= Dave Sheasby =

David Sheasby (20 September 1940 – 26 February 2010) was a playwright, director, dramatist and radio producer who was based in Sheffield, England.

The son of a building engineer, Sheasby was born in Fulwood, Sheffield. He was educated at King Edward VII School, where he was a county-standard cross-country runner. The only time he lived outside Sheffield was when he went to the London School of Economics to read history. Sheasby also trained as a teacher. Dave Sheasby's first wife, Helen Grainger, died from a brain tumour and in 2004 he married Eve Shrewsbury, who survives him along with three children from each marriage. They lived in the heart of Nether Edge.

He started his radio career in 1967 at Radio Sheffield as education producer and from 1988 onwards, worked for BBC Radio 4. In addition to his work for the BBC, from 2002 to 2004 he taught Media Studies and Creative Writing at University of Leeds as Royal Literary Fund fellow and taught Media Studies and Creative Writing at University of Warwick as Royal Literary Fund fellow between 2004 until his death in 2010.
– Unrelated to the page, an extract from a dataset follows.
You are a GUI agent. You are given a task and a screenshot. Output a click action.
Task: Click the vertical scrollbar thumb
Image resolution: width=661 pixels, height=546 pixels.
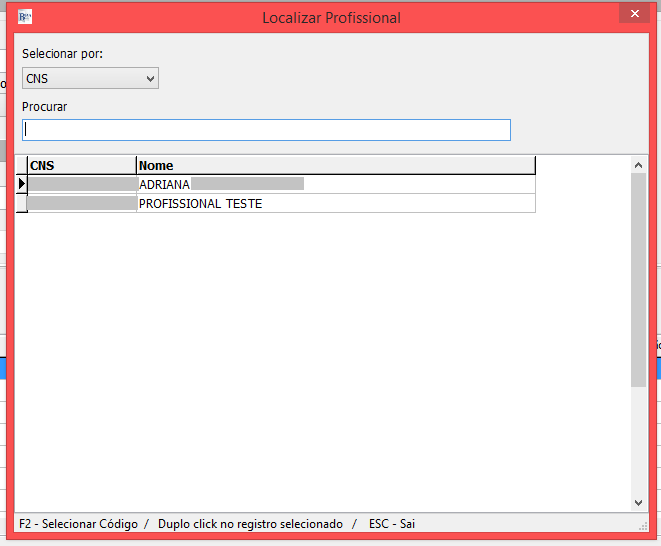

His work includes a number of original plays and comedies including Apple Blossom Afternoon, which in 1988 won a Giles Cooper Award, The Blackburn Files and Street and Lane. His dramatisations of Erich Maria Remarque's novel All Quiet on the Western Front in 2008 and Kurt Vonnegut's science fiction novel Slaughterhouse-Five in 2009 were also critically acclaimed.

At the time of his death, he had just completed an adaptation of J.L. Carr's novel A Month in the Country. He completed the dramatisation in a hospice bed with a borrowed laptop. It was broadcast as the Saturday Play in November 2010.